HC Deb 11 December 1906 vol 167 cc147-8
MR. CLANCY (Dublin County, N.)

asked the Attorney-General for Ireland whether his attention had been called to the speech delivered by the late Chief Secretary for Ireland at a Unionist meeting in Dublin on Friday last.


My attention has been called to a newspaper report of the speech to which the hon. and learned Member refers, and if the right hon. Gentleman the Member for South Dublin is correctly reported he appears to have discussed at considerable length the merits of a case tried at the Sligo Assizes in which the jury had disagreed. In the ordinary course of events that case will come up for trial at the next assizes of county Roscommon or county Leitrim—there were two cases, one from Leitrim and one from Roscommon, and I am not quite sure which of them the right hon. Gentleman commented upon. The only thing I can say in reference to this matter is that the right hon. Gentleman thought fit to adopt a course which has been over and over again condemned by the highest judicial authorities in Ireland.
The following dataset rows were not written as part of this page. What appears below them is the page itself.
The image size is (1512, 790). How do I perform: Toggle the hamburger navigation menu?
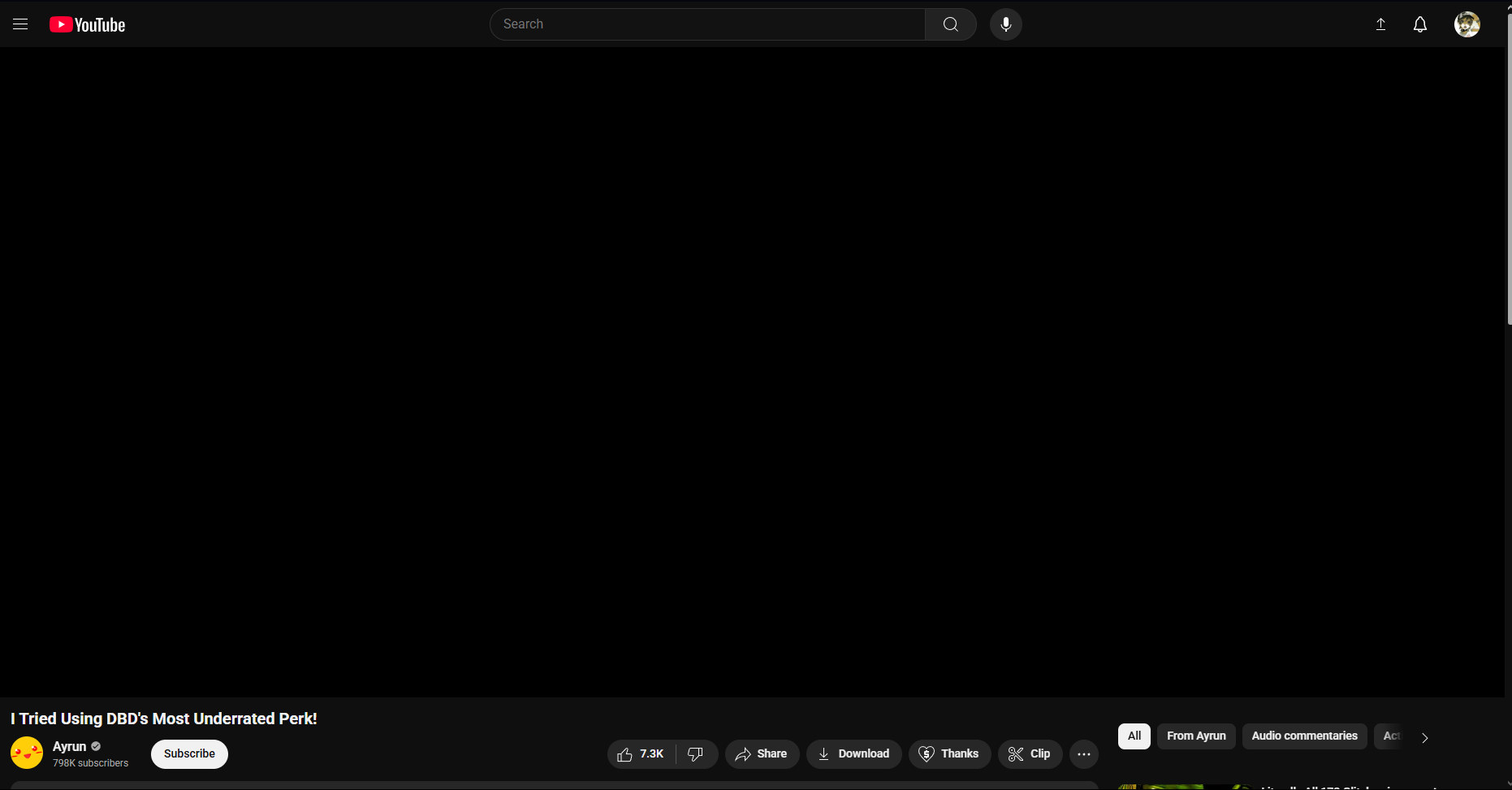pos(20,24)
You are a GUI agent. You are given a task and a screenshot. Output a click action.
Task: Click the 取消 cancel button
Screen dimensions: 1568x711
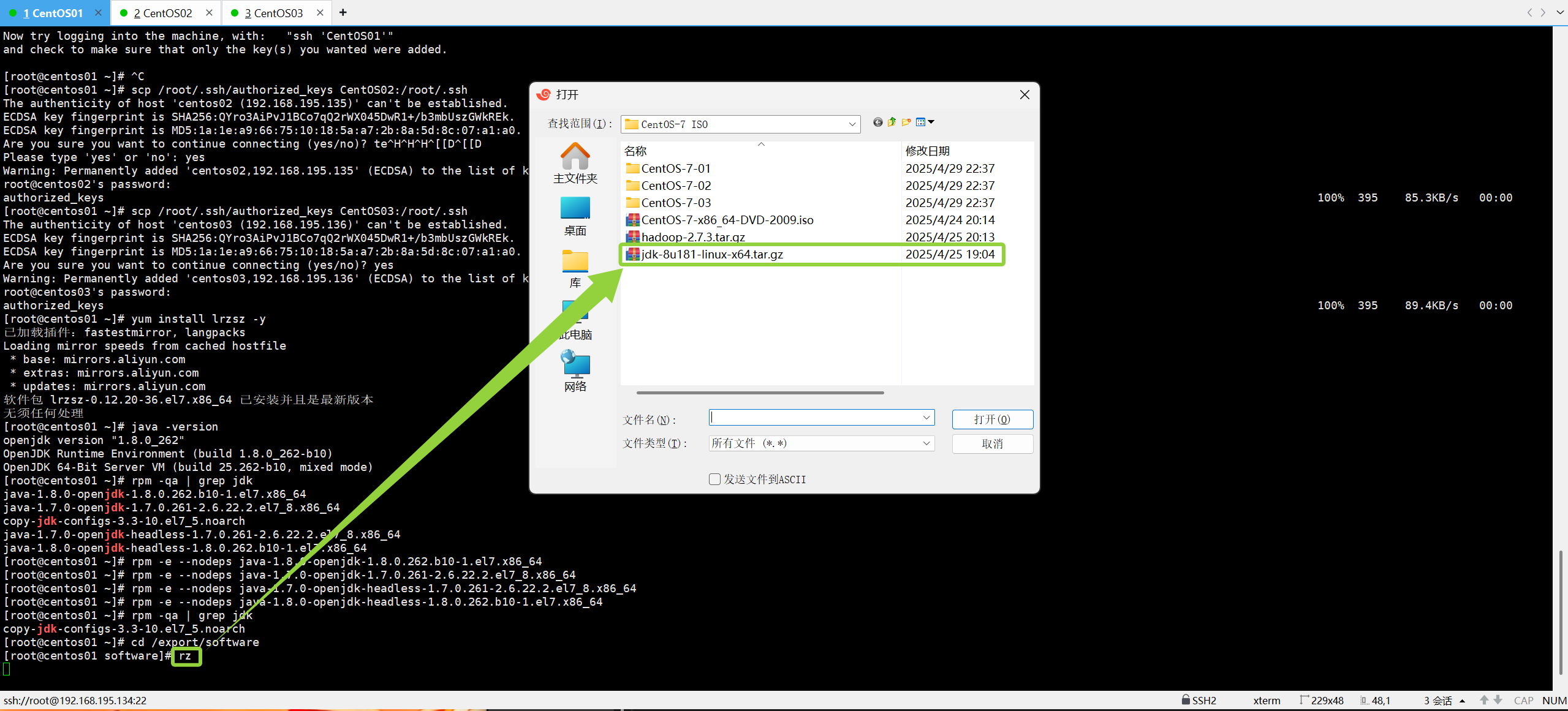point(992,444)
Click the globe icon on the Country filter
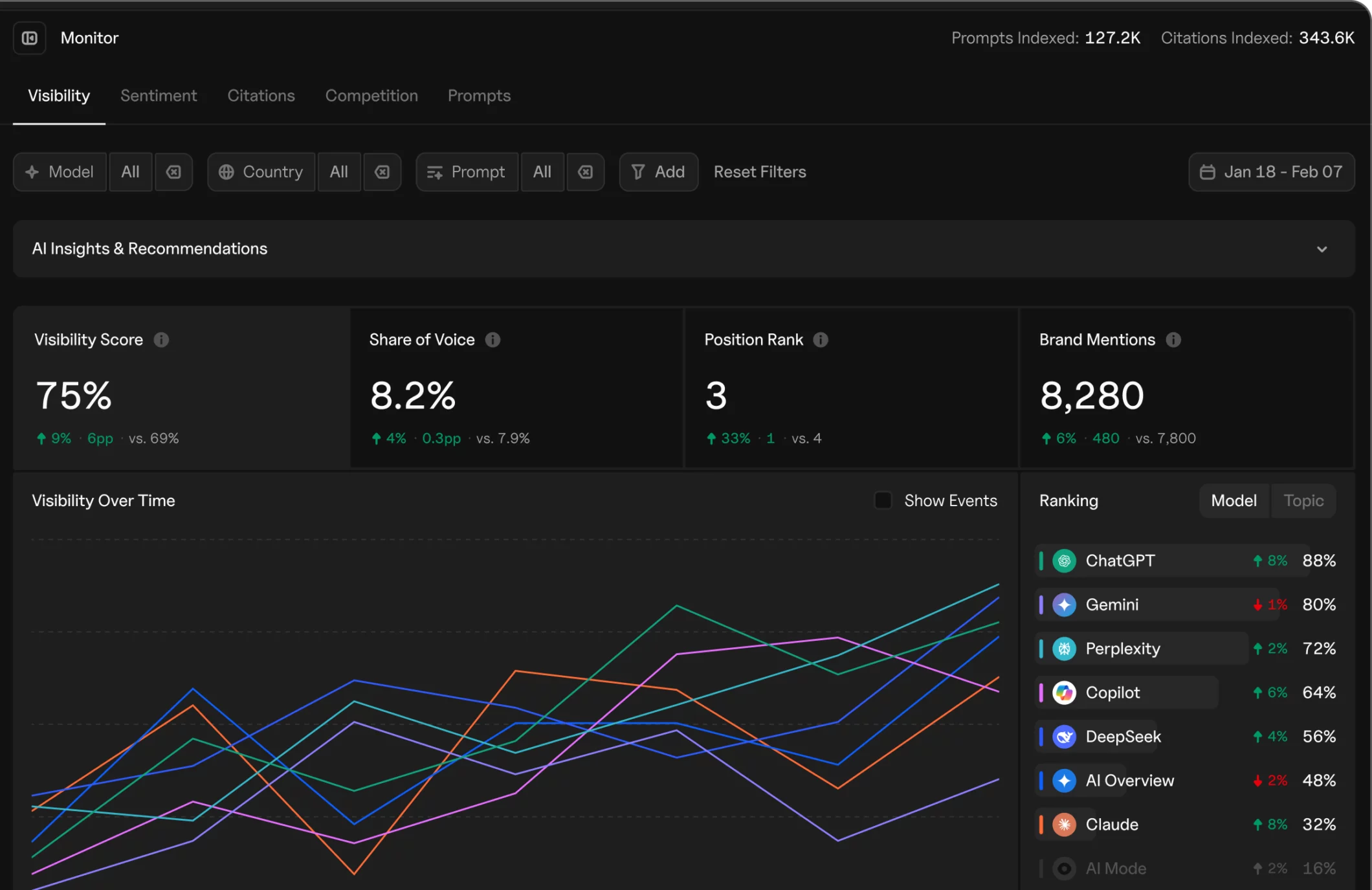Viewport: 1372px width, 890px height. tap(227, 172)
Inasmuch as the Government do not consider that the remarks of the right hon. Gentleman will affect the jurors who will try the case next March, we do not propose to take any action in the matter.
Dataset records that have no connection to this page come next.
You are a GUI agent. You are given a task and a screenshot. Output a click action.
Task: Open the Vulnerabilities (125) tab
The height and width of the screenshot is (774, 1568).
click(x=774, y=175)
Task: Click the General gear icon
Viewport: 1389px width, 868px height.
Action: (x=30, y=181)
MR. J. REDMOND (Waterford)

Is it not a fact that in many similar cases people have been brought up for contempt of Court and sent to prison?


I believe that has occurred.

MR. HAYDEN (Roscommon, S.)

called the attention of Mr. Speaker to the fact that there were three Questions upon the Paper for to-morrow relating to the cases which had been referred to, and in these Questions the statement was made that in one of the cases the facts were not denied. He asked whether Questions of this character, discussing questions which were still pending, were in order.
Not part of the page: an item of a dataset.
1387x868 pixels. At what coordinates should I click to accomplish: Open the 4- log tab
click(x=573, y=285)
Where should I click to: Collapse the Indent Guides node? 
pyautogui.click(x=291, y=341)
I am obliged to the hon. Member for calling my attention to these Questions. I have not seen them on the Paper, and even if I had seen them I do not think I should have been much the wiser. In consequence of what has occurred this afternoon, and as I understand the case of this man is likely to come before the Court, I think that no statement should appear upon the Paper which pronounces any opinion upon the case that is to be brought forward. I will take care that the Question is corrected in such a way that this statement of opinion shall not appear. The hon. Member who has put the Questions on the Paper is entitled to ask the Attorney-General what course he proposes to take or whether any further action will be taken in the case. That is perfectly legitimate.

MR. T. L. CORBETT (Down, N.)

Has your attention been called to the fact that the Judge who tried the case made most severe comments to the jury? [NATIONALIST cries of "Order."]


The hon. Member must see that it is impossible for me to read all the Irish Papers.